I wanted to give a plug to this excellent new piece of Mac software, Fantastic Voyage, which is a “portable cosmic studio” developed by Giorgio Sancristoforo during the Italian corona lockdown. As he describes it:
Fantastic Voyage is a multieffect virtual stompbox with integrated looper and a 4 (stereo) tracks recorder. It’s designed to process and store any external sound, like guitars, microphones, synthesizers. It hasn’t internal generators. The software, like Gleetchlab and Berna, is designed with a modular approach. With the matrix you can connect the various sections of the software in any way you want. This means that there isn’t a fixed signal path and the possibilities of signal processing and re-processing, are immense.
Fantastic Voyage it’s perfect for live performance, as well as a portable studio that does not require any other software to run. Fantastic Voyage is not a plugin. It’s a standalone software, but if you want to use it with your DAW, you can connect the software to and from your DAW with any virtual driver, such as Blackhole (free) or Loopback (commercial but has more options).

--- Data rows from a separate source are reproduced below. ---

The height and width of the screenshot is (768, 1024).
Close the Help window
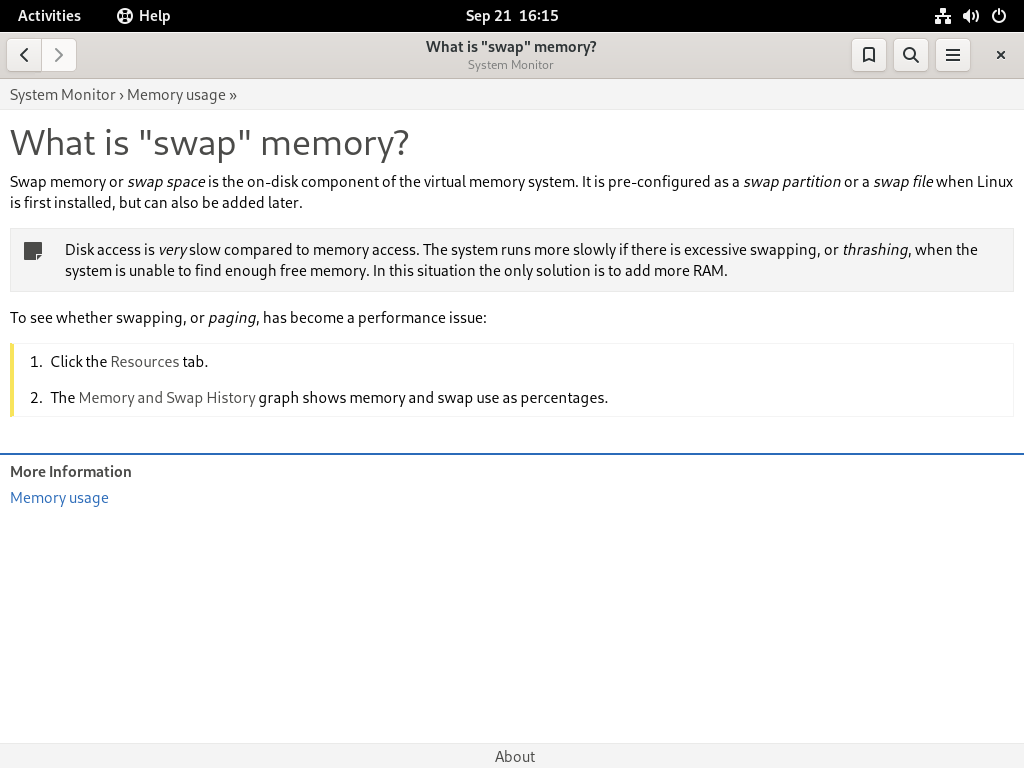[x=1000, y=55]
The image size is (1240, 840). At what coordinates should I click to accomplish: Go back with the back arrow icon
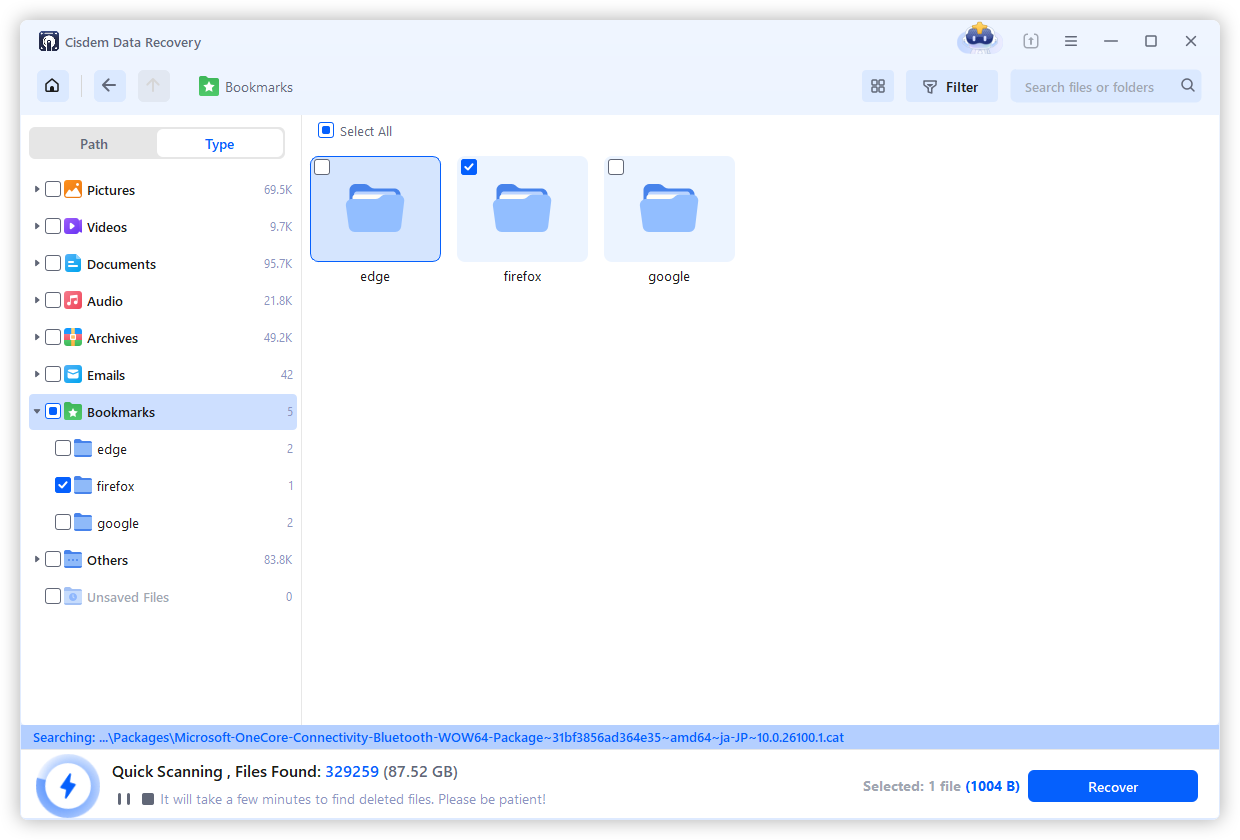coord(109,86)
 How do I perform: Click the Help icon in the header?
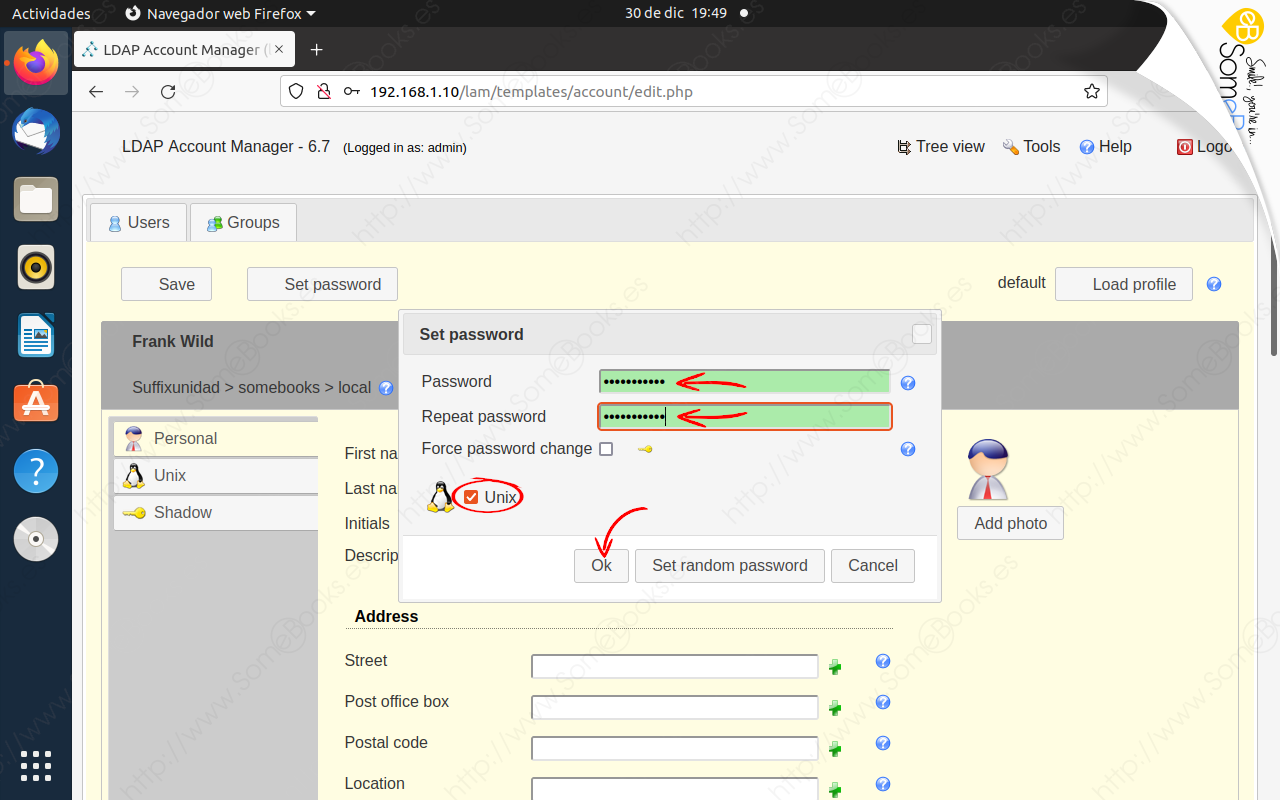click(1087, 146)
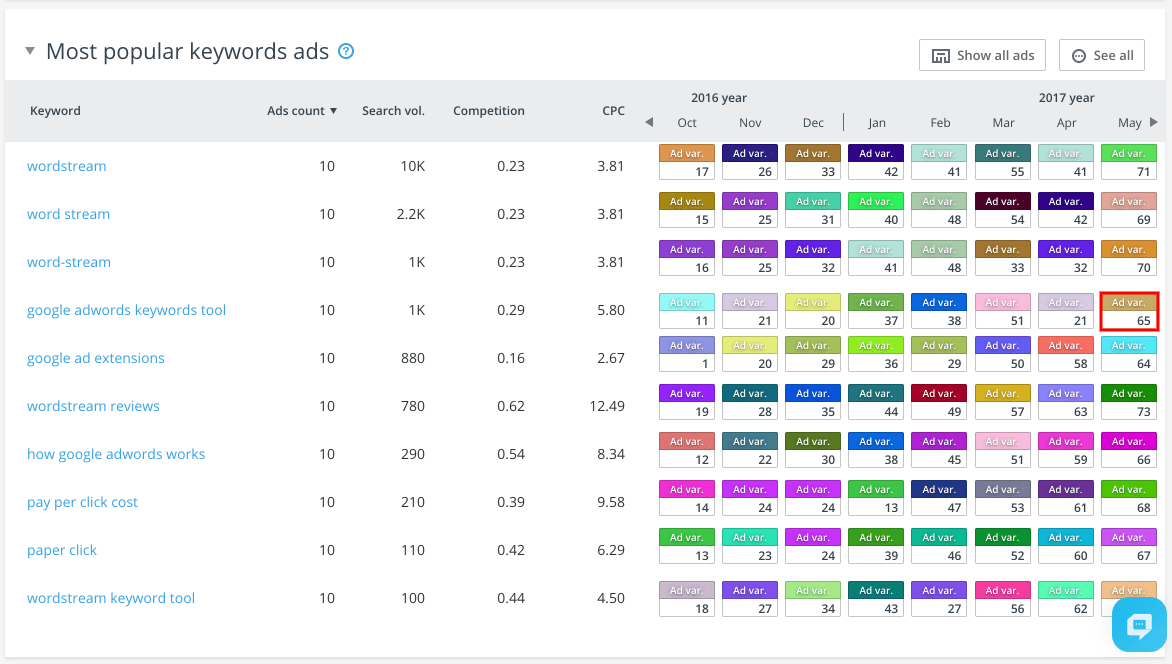Sort by Ads count column
1172x664 pixels.
point(301,111)
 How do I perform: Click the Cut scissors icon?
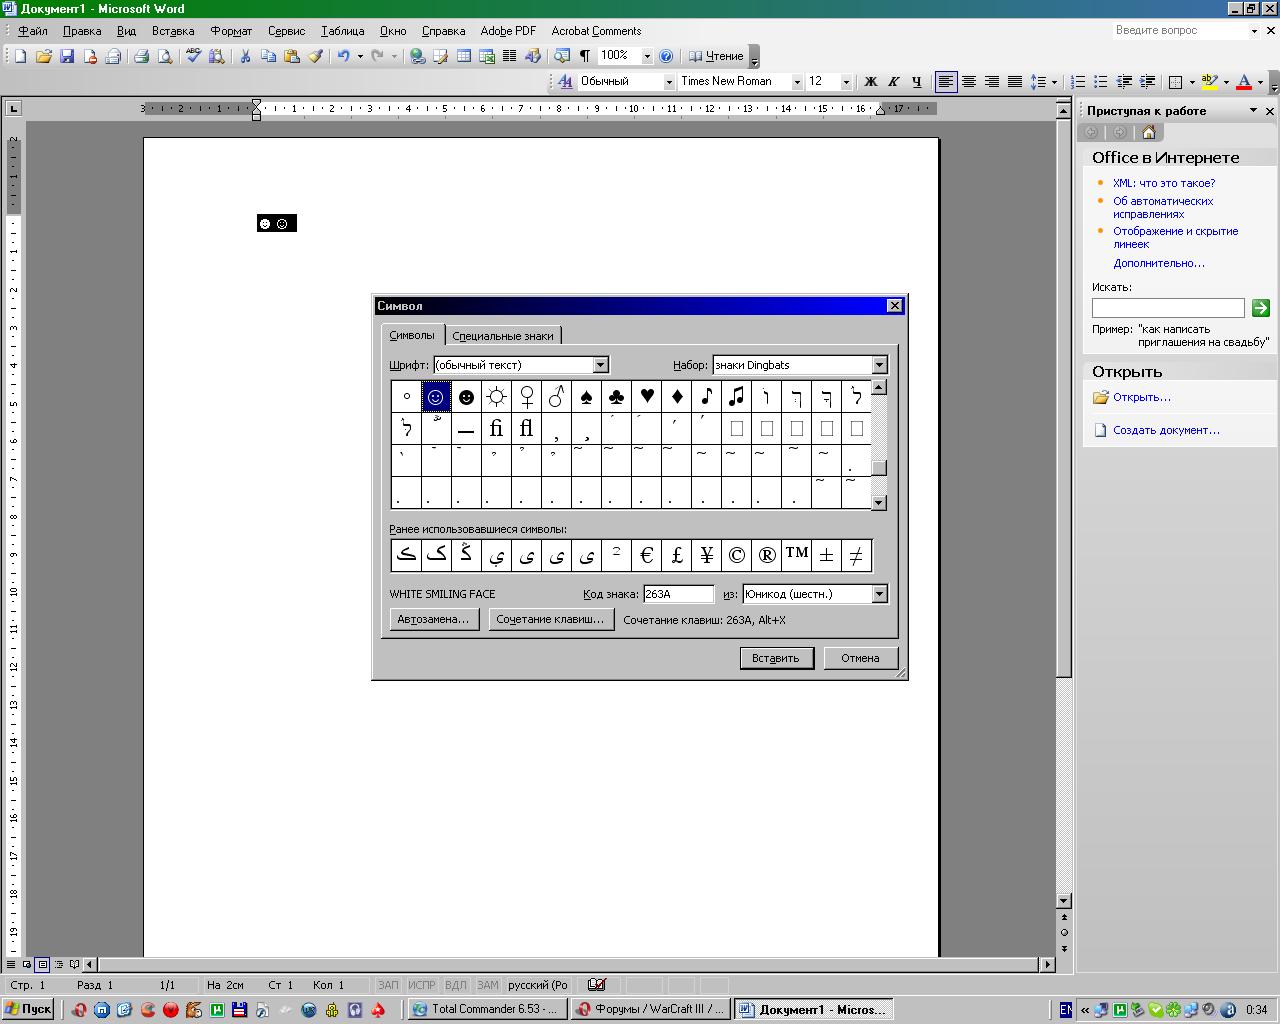click(x=244, y=56)
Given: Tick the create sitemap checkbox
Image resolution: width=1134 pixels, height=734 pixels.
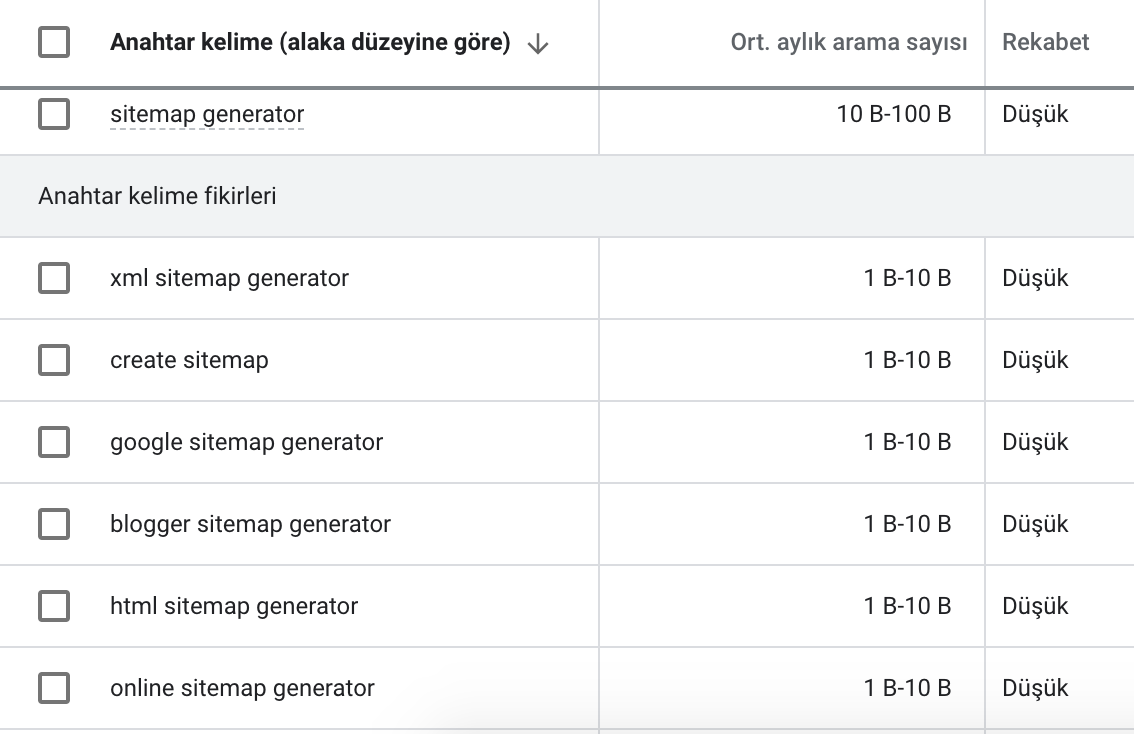Looking at the screenshot, I should point(54,360).
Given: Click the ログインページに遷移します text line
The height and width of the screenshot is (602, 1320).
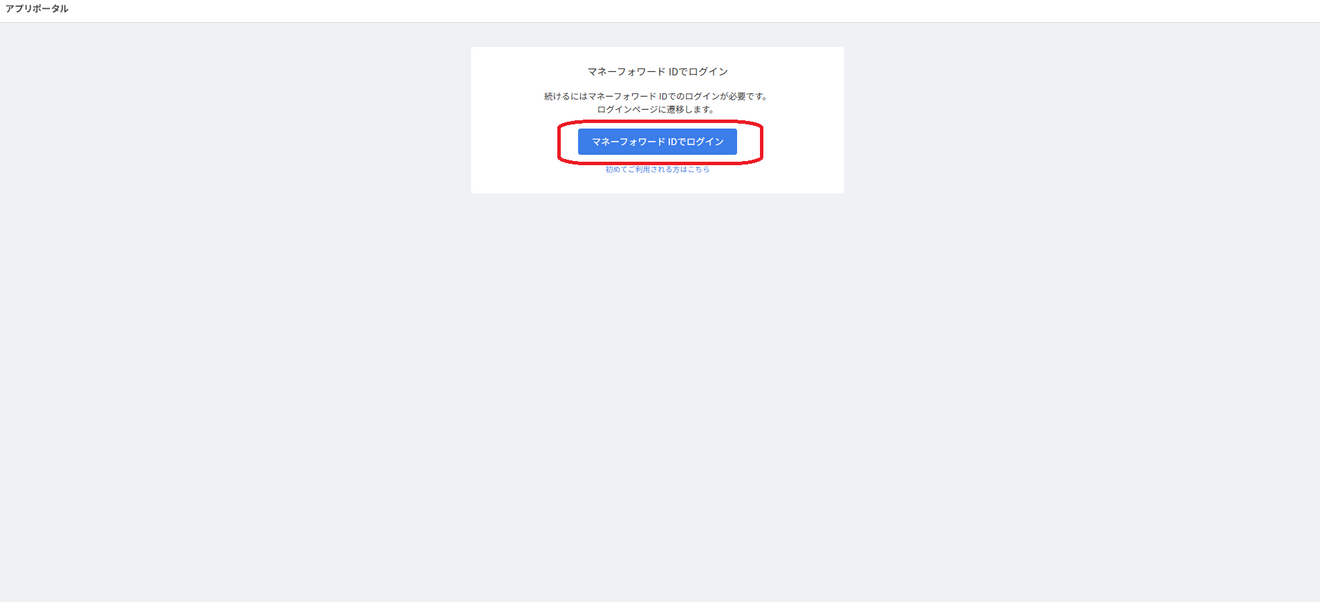Looking at the screenshot, I should [x=657, y=109].
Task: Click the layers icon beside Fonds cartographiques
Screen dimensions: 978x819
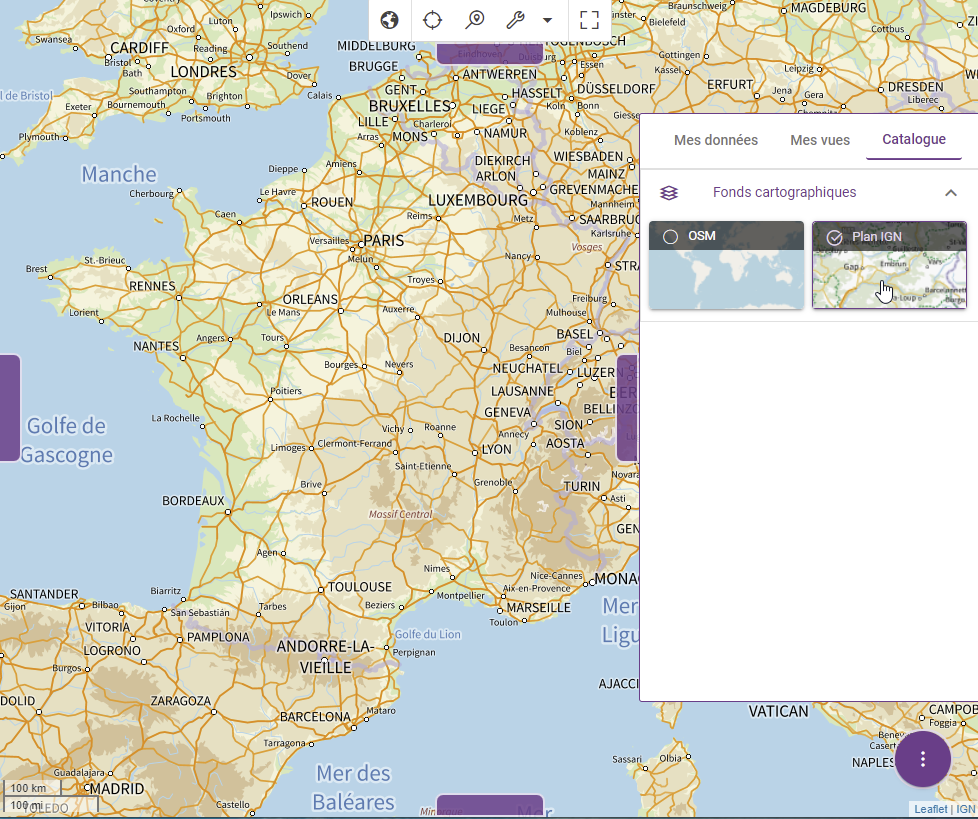Action: pyautogui.click(x=669, y=193)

The idea of Fantastic Voyage came while thinking at the old Tascam tape Portastudios. In my early experiments in the 90s I’ve loved the machine, so I’ve decided to create a personal updated version of a portable 4 track recorder which includes a palette of effects which I think are useful to create ambient and experimental tunes.
The demo is full-featured but restricts you to 8 minutes (easy enough to quit and reload the application, though, as 8 minutes isn’t enough time to evaluate). At 15 euro it wasn’t a hard decision to spring for the license. It’s situated perfectly for my recording needs, particularly for modular synth - when the bulk of my attention and what I’m doing is on the hardware side, and I don’t necessarily want to load up a big processor-intensive DAW for recording (with their particular ways of working), and I’m mostly in need of lightweight and simple recording tools, yet I still want some flexible signal routing and recorder-as-creative-instrument aspects. It’s a lot like the OP-1’s 4-track recorder in this sense, but deeper and more fun, and with a (semi-)modular architecture at heart. The modules onboard are carefully selected and easy to understand/control, and everything is laid out well. Cosmic trip gives you some instant background ambience/drone, glitch allows for probability-based glitch effects, drum echo is a decent delay, there’s a looper I haven’t tried yet, a nicely usable reverb, some simple onboard EQ’ing, random and double LFO modulation (with min or sum output), and a VCS3-style patch matrix for routing. You can load in a single external plugin effect, and MIDI assign knobs or faders to anything. Perfect mix of simple/accessible/intuitive/instant, yet deep and creatively inspiring - I suspect it will be my ideal end-of-chain recording software for the foreseeable future.